The man was tall, six feet at least, wearing battered green cargo shorts, untied hiking boots, and a black, logoless baseball cap. Good-looking in a rugged, unshowered kind of way. His accent was thick and hard to place—English? Scottish? Australian? I’d had a friend from London once who did a Munch-face of horror every time I confused her accent with someone’s from, say, New Zealand. Apparently there was a world of difference between them. To me, they all sounded the same.
“Your American accent is terrible. No one is going to be able to understand a word you’re saying,” he continued, resting his elbows on the counter and grinning up at me. He was cute. When was the last time Jay had grinned at me like that? Last year? Ever? The guy’s accent was cute too, but as crippling to my ear as mine was to his. I could barely understand a word he was saying. For a moment, I waffled: enjoy the unaccustomed male attention or get offended at the unsolicited criticism? I chose option #2.

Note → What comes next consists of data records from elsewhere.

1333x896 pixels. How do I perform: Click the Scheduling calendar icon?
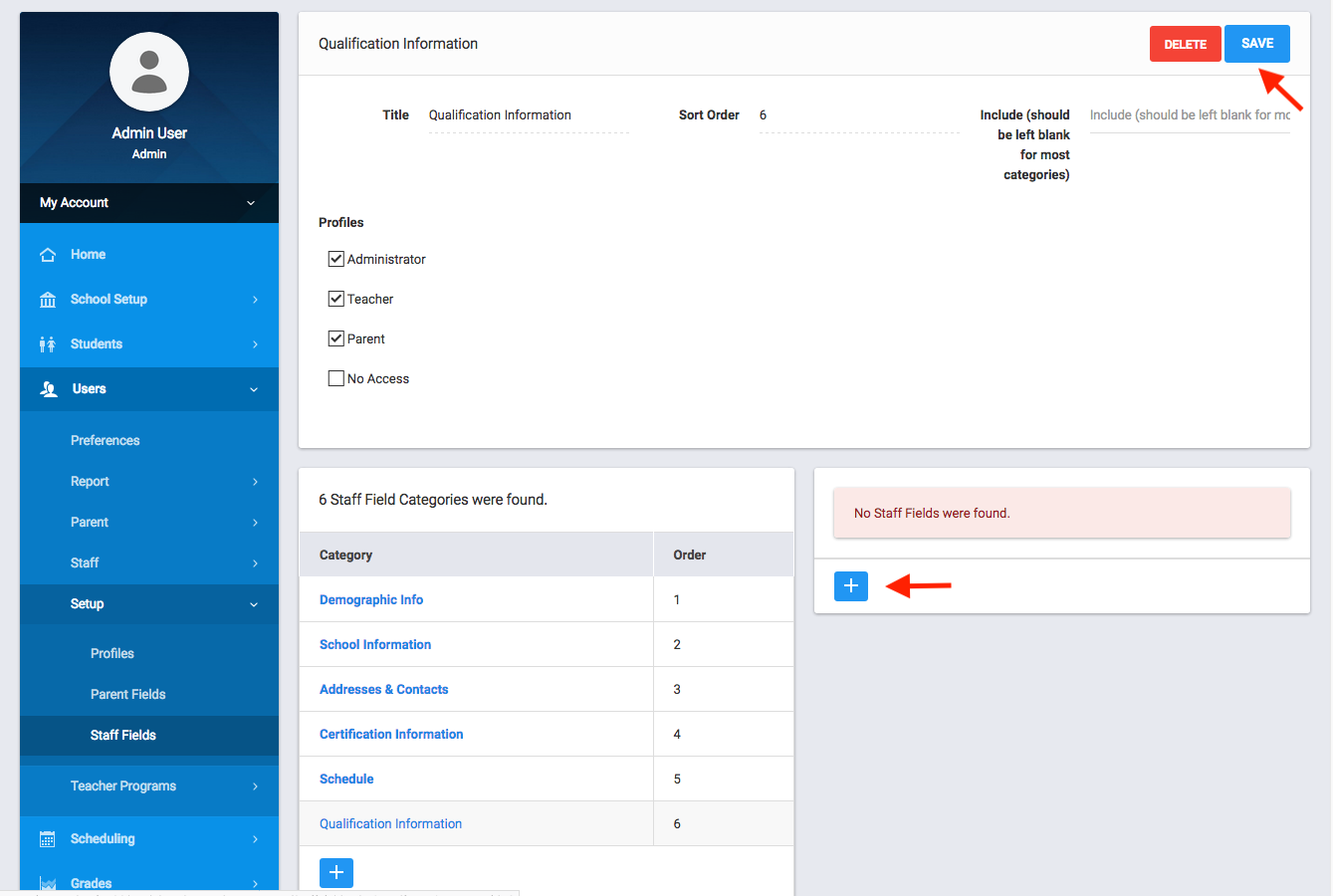point(48,839)
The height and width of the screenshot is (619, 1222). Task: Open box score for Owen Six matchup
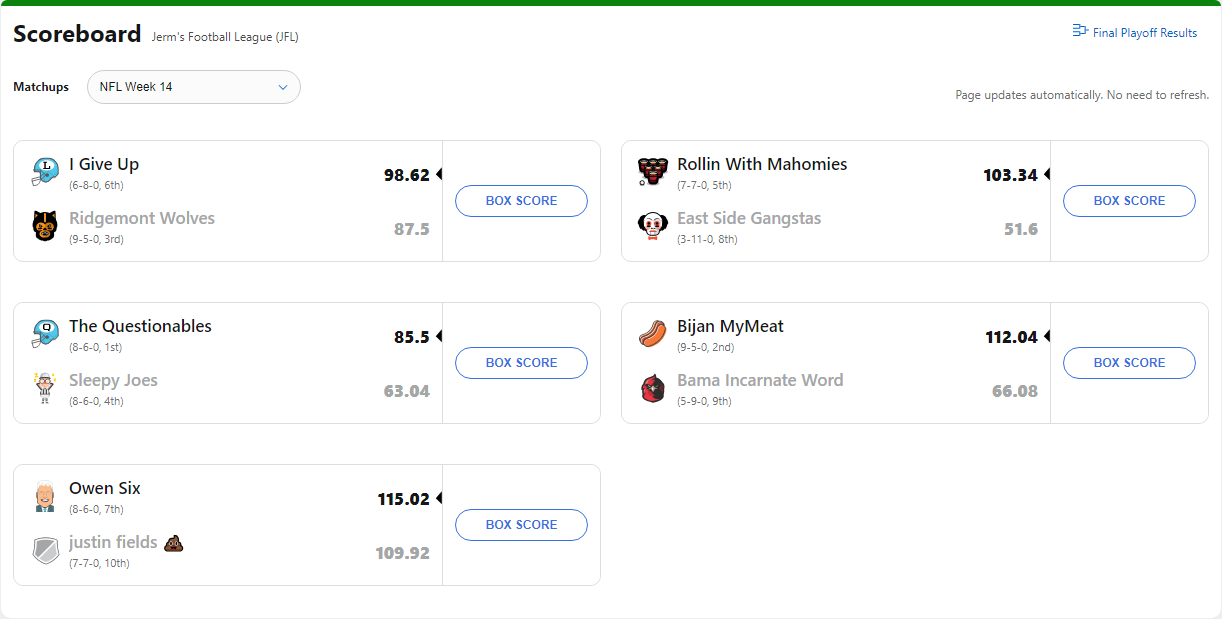[x=521, y=525]
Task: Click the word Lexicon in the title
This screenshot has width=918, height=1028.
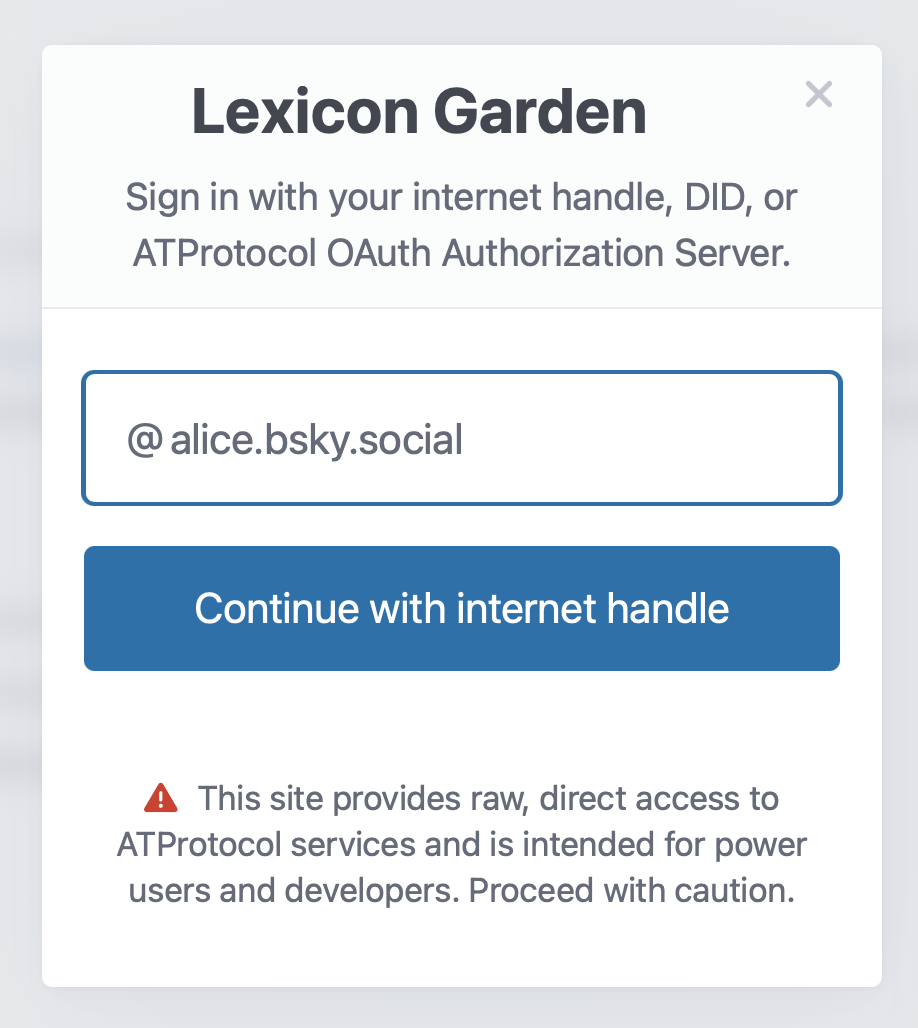Action: coord(304,111)
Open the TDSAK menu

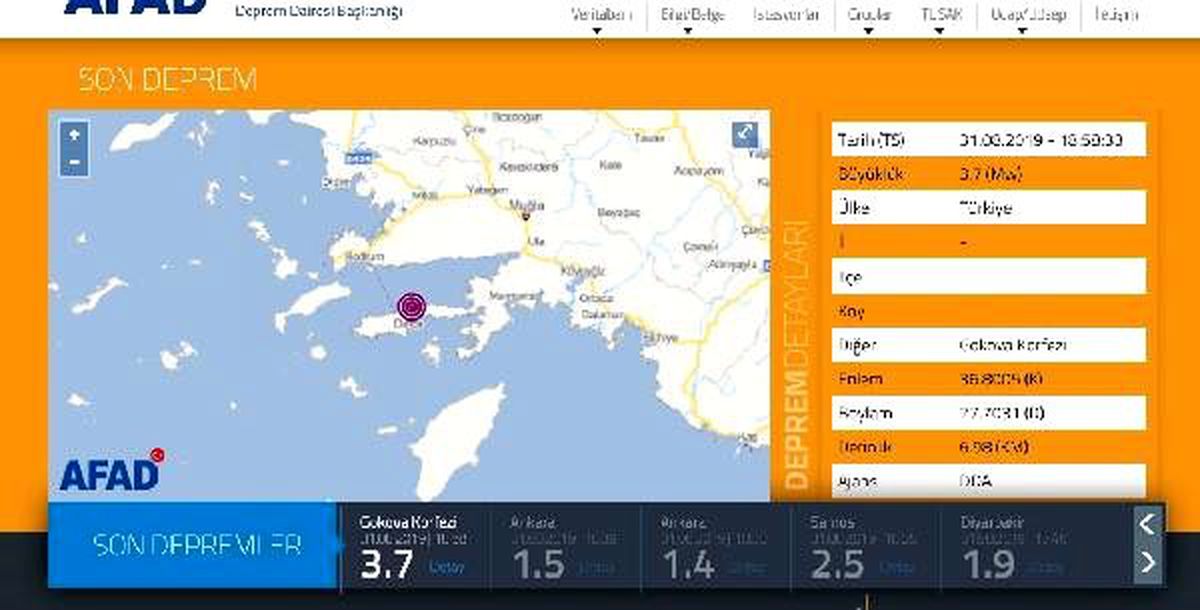click(x=941, y=18)
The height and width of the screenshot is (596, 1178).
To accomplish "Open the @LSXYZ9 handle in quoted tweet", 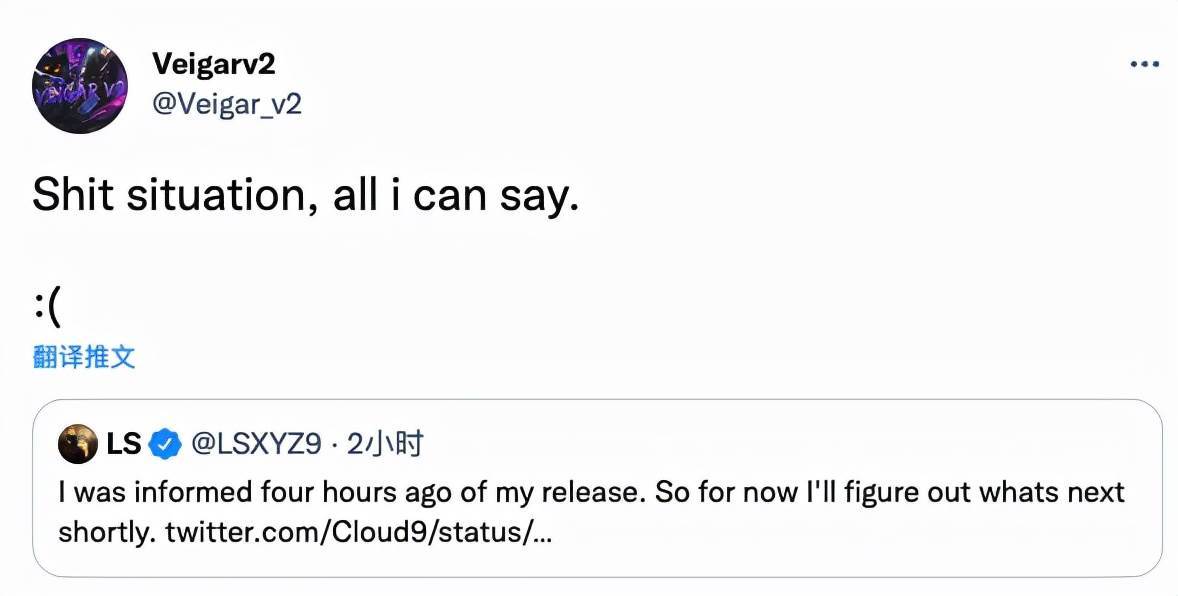I will click(x=256, y=443).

“I’m doing fine so far, thank you very much.”
“I’m surprised they could even make you that drink you just asked for. LAAHTAY. Don’t you find yourself getting a lot of things you didn’t ask for around here?” He had the smug look of a backpacker, someone who rolled through town for a few hours and declared himself a local expert.
“It’s not my fault they can’t understand me. It’s not like I’m speaking Chinese or something.”
“I think what you have here is a failure to communicate, no?”
OK, fine. He had a point. No amount of pantomime seemed to get my point across to the drivers, vendors, and rickshaw operators I attempted to converse with. Even with subtitles, the Hindi programs on television were mostly incomprehensible. In a country whose national language was English, even my native tongue wasn’t getting me very far. I grimaced.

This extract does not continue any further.